Having one's genome sequenced and analyzed is now faster and cheaper than ever. Whereas in 2001 the cost of sequencing an individual genome — made up of 3.1 billion base pairs that code for 25,000 genes — was $2.3 billion, in 2012 the cost has dropped to about $2,700. Sequencing takes about three weeks, analysis one week using a high-powered computer. At the time of the Human Genome Project, these steps took years.
Given these advances in time and expense, has personalized medicine progressed to the point where it makes sense for more people to have their individual genomes sequenced and analyzed? Dr. Ronald Crystal, chairman of the Department of Genetic Medicine, addressed this question and many others related to personalized medicine at his Medicine Grand Rounds presentation "What Do You Want to Know About Your Genome?" on March 6 in Uris Auditorium.
Dr. Crystal approached the issue of genomic testing by sharing the results of one specific experience — his own.
"As doctors, we need to ask ourselves about the role of genomic testing today in the care of our patients and also understand how to respond to patients when they ask us about this," Dr. Crystal told the audience of physicians, students and scientists. "I wanted to see what this type of testing could tell me about my health as a way of extrapolating to others."
Dr. Crystal's genome was sequenced at Weill Cornell's Qatar Genomics Core, directed by Dr. Joel Malek in the Department of Genetic Medicine. Others in the department involved in the project were assistant professor Dr. Jason Mezey and postdoctoral associate Dr. Juan Rodriguez-Flores.
After making the decision to go ahead with the testing, Dr. Crystal admitted to some trepidation.
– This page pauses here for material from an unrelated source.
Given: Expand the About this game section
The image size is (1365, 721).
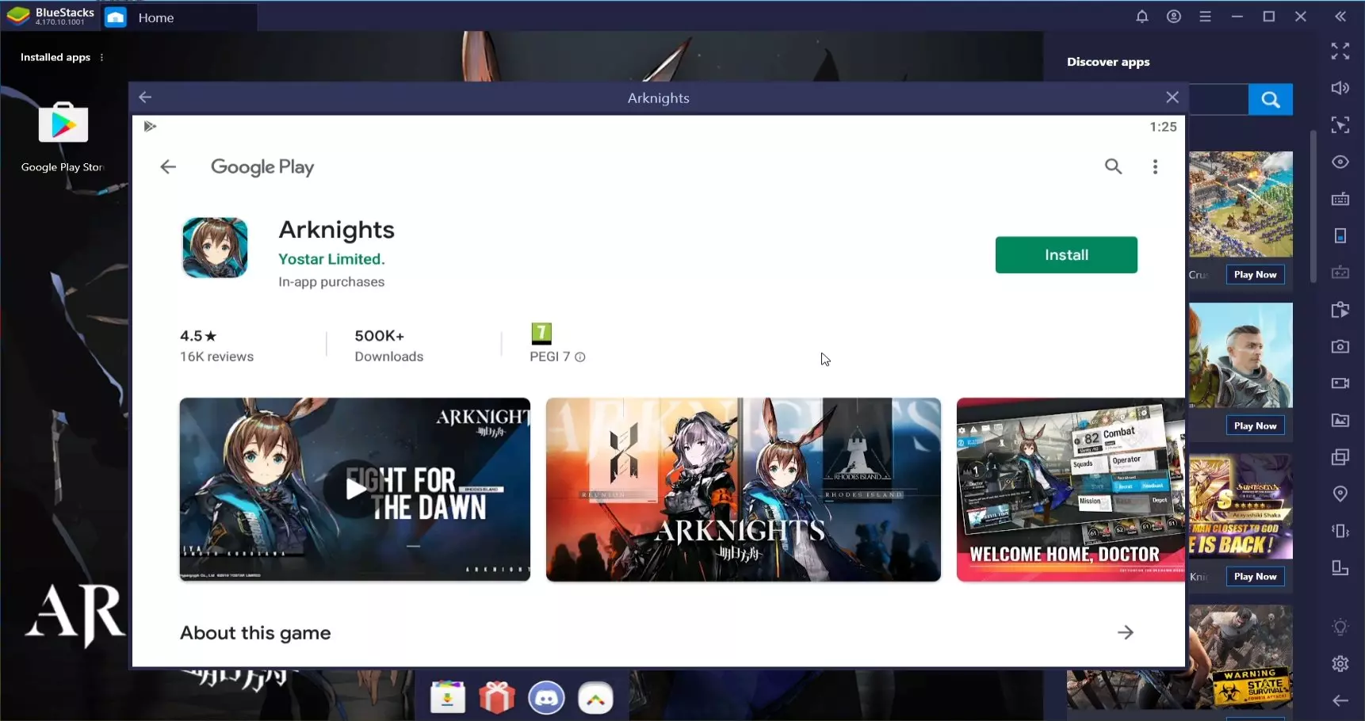Looking at the screenshot, I should click(x=1125, y=632).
"Making your genome public carries risks," he said. "There are issues of privacy and of insurance coverage. In today's digital age, once information is out in the public domain, it is out there forever. Do you really want the world to know if you are homozygous for Alzheimer's?" (Dr. Crystal is not).
While the U.S. government provides some protection against the abuse of genetic information through the Genetic Information Nondiscrimination Act of 2008, this act prohibits the use of genetic information only in health insurance and employment; it does not apply to life, long-term care, disability insurance or the U.S. military.
In addition, there is the issue of "genetic anxiety" that can result when someone learns that he or she is at risk for a certain disease. A person also might discover something about his or her ancestry or paternity that might have been better left untouched. And, by revealing one's own genetic makeup, the genome of the family is also inadvertently revealed.
The results of sequencing Dr. Crystal's genes revealed both the strengths and weaknesses of genomic testing today.
Where genomics is strong is in tying risk to specific ancestry-related diseases. Dr. Crystal's genes confirmed some of what he already knew — that his ancestry was European (on his mother's side) and Russian (on his father's side). But they also revealed something he didn't know — that his ancestors had a strong presence in northern Europe — in countries like Denmark, Sweden and Finland (he even learned of a very distant relationship to a Viking who may have lived in the 800s). From this ancestry Dr. Crystal discovered that he carried a recessive gene for an extremely rare (100 cases worldwide) and always fatal (by ages two to four) congenital disease that was spawned in this part of the world, a fact that may be relevant for his son if chooses to have children.
"Genomics testing can tell you a great deal about where a person comes from, which could be helpful in understanding diseases related to geography," Dr. Crystal said.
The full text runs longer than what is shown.